Examples of allosteric interaction sites identified in GPCR crystal structures. A) Binding of a phosphate ion in the ECLs of H₁R (PDB ID 3RZE) is coordinated by four receptor side chains, and affects the accessibility of the ligand pocket. This site is key for H₁ subtype selectivity to second-generation antihistamines [18]. B) The ligand-binding pocket in the D3R (PDB ID 3PBL) consists of a core site (dark green) with bound antagonist eticlopride and a secondary or allosteric site (lime). Docking the D3 subtype-selective ligand R22 into the D3R crystal structure reveals the bitopic nature of this compound occupying the core site and extending into the secondary site.
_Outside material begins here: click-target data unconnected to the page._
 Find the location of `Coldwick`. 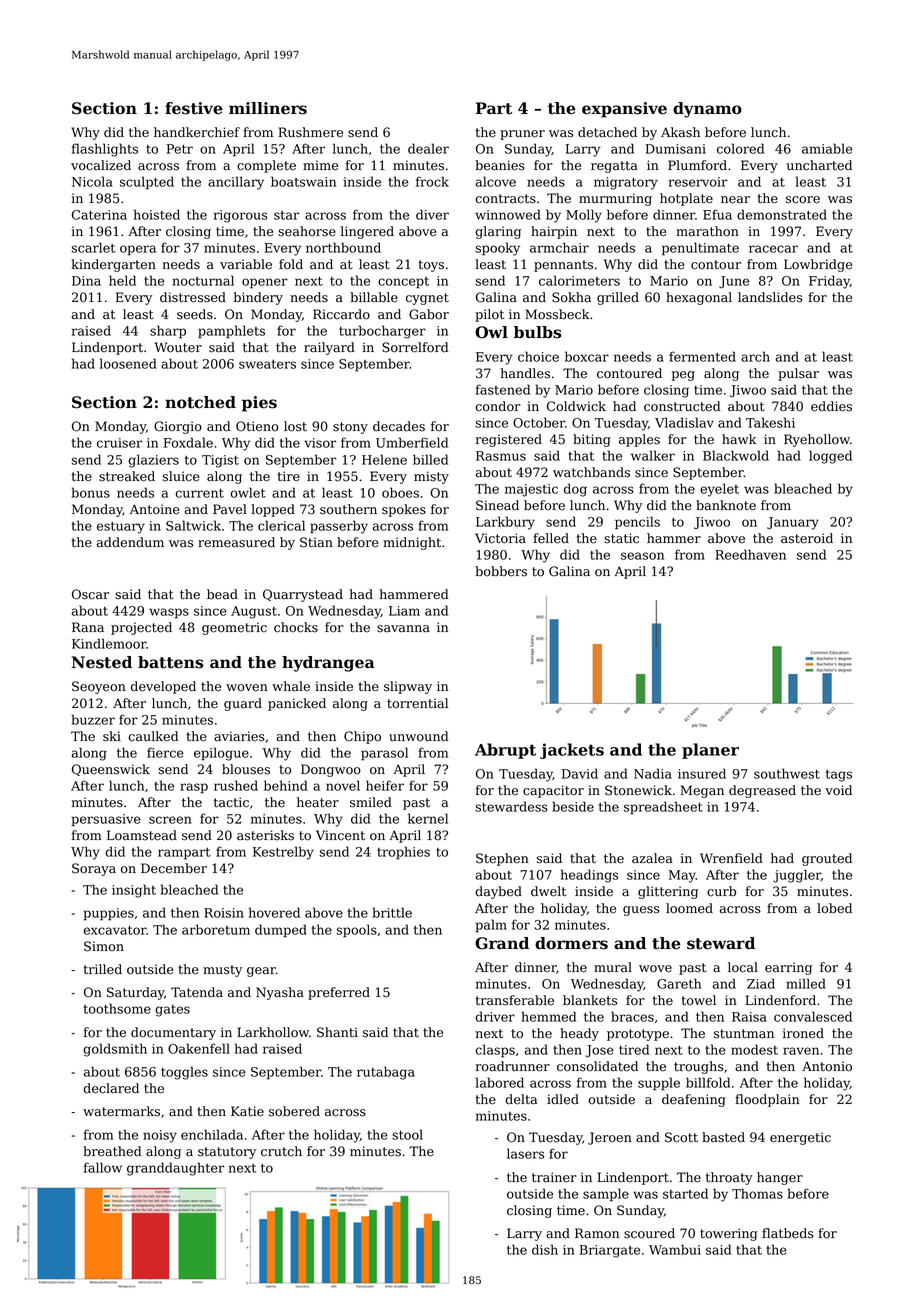

Coldwick is located at coordinates (576, 406).
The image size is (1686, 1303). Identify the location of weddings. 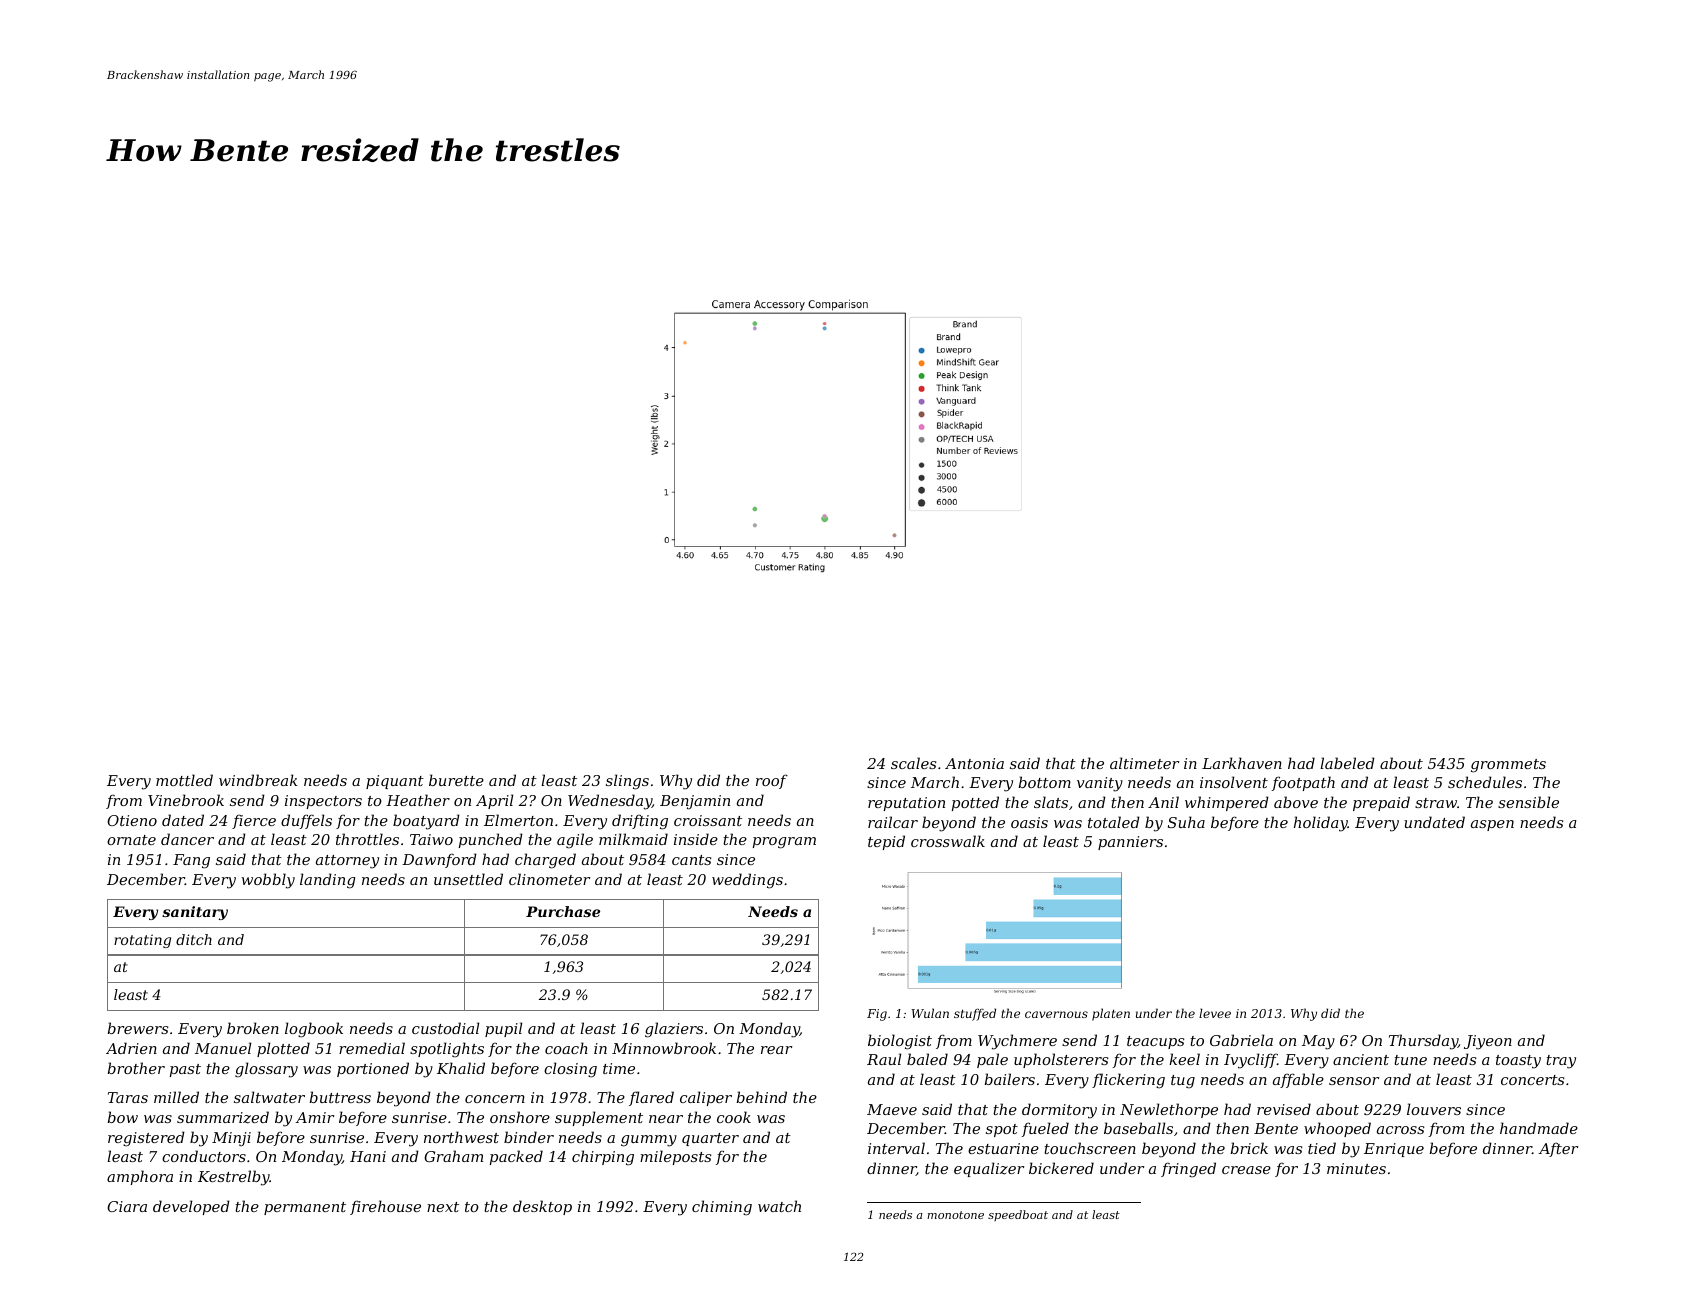
(747, 881).
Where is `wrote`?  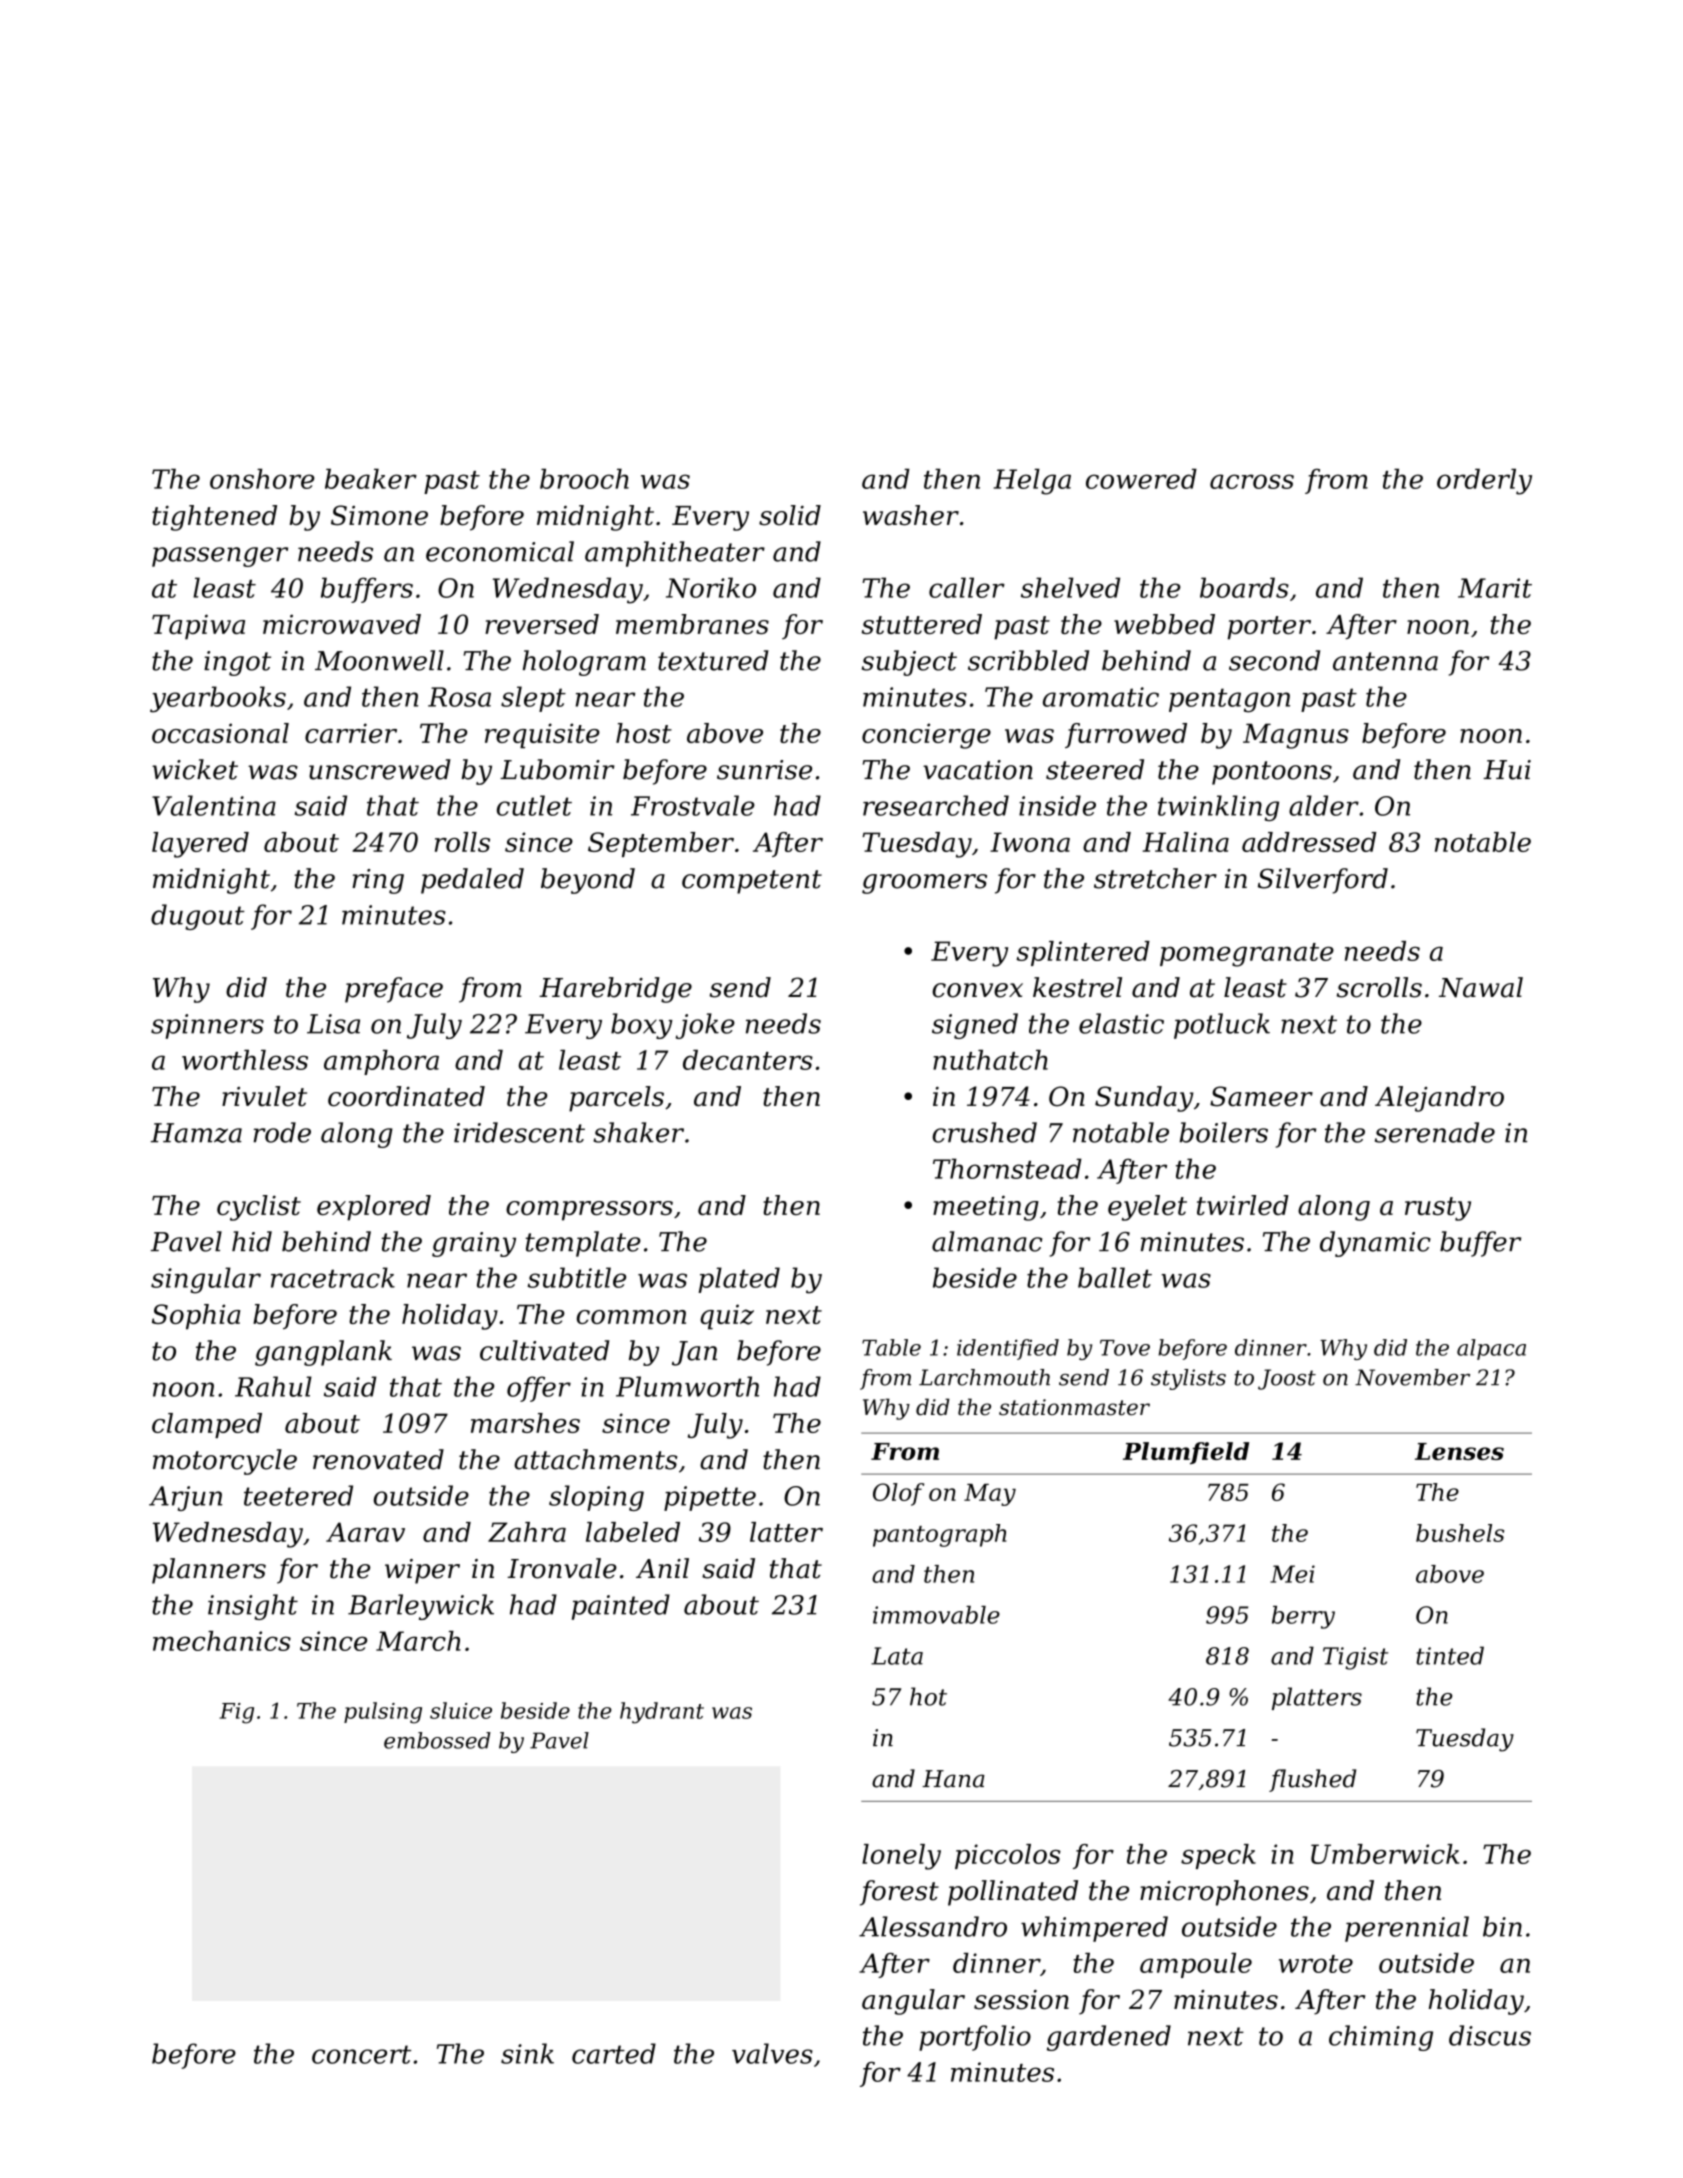
wrote is located at coordinates (1316, 1964).
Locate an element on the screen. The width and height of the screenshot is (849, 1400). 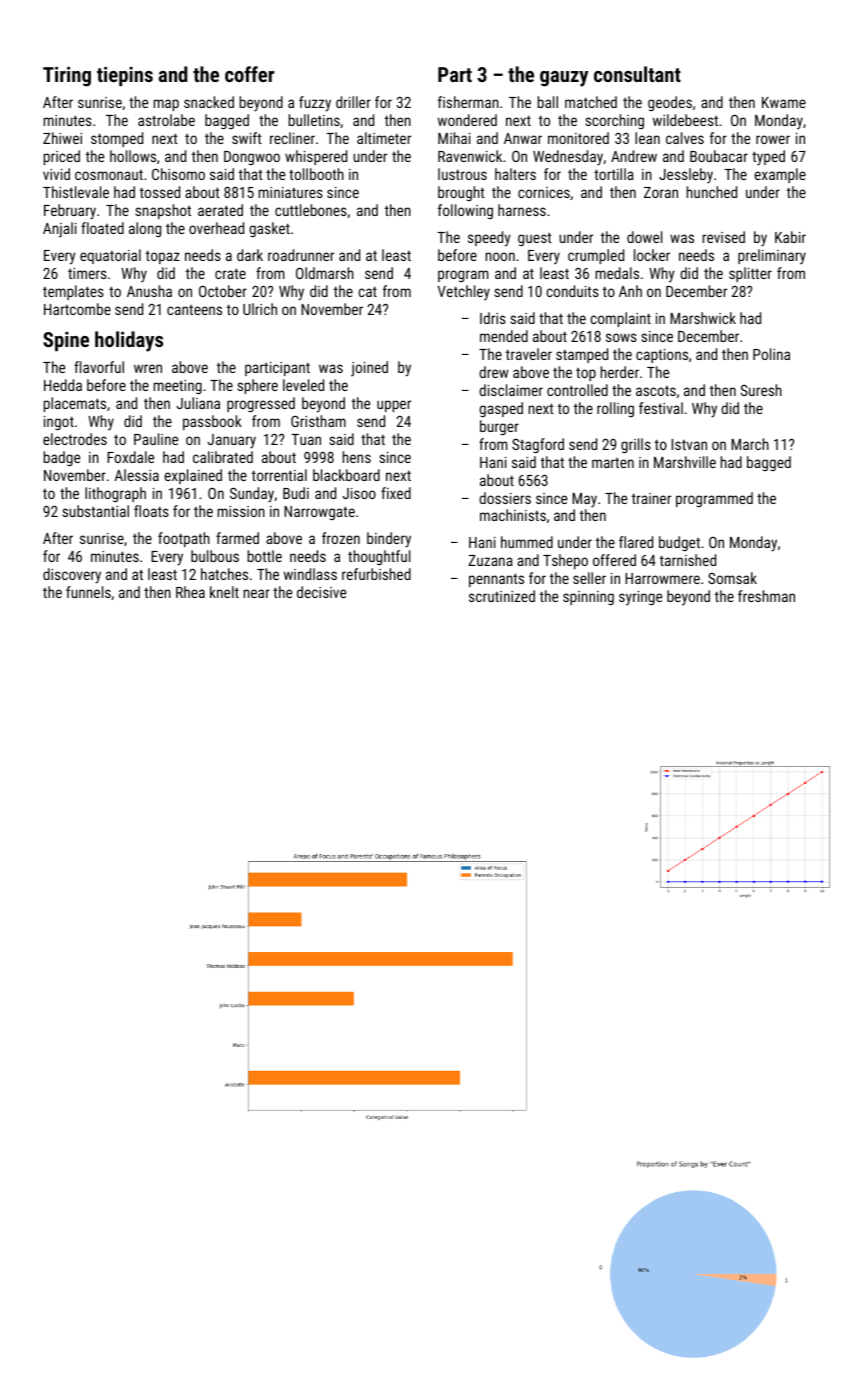
brought is located at coordinates (461, 193).
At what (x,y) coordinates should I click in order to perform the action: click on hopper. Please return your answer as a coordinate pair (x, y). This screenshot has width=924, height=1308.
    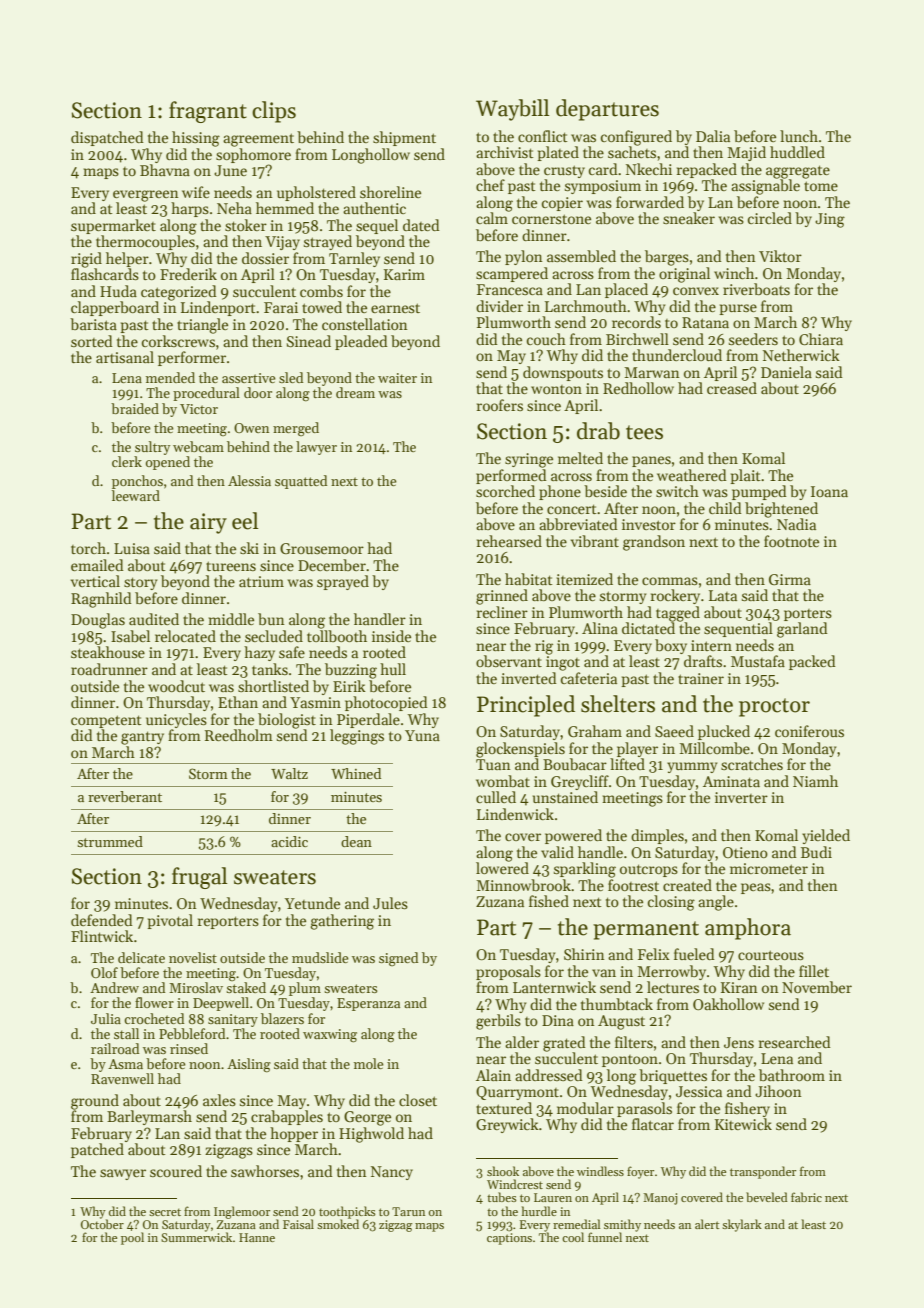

Interactions between R22 and the secondary site define most of the subtype selectivity for this ligand [17]. C) The cholesterol binding site on the lipid-TM interface has been reproduced in different crystal forms of the β₂AR, (shown here by cyan sticks for PDB IDs 2RH1 and by green sticks for 3D4S), and is likely conserved in many other GPCRs [23].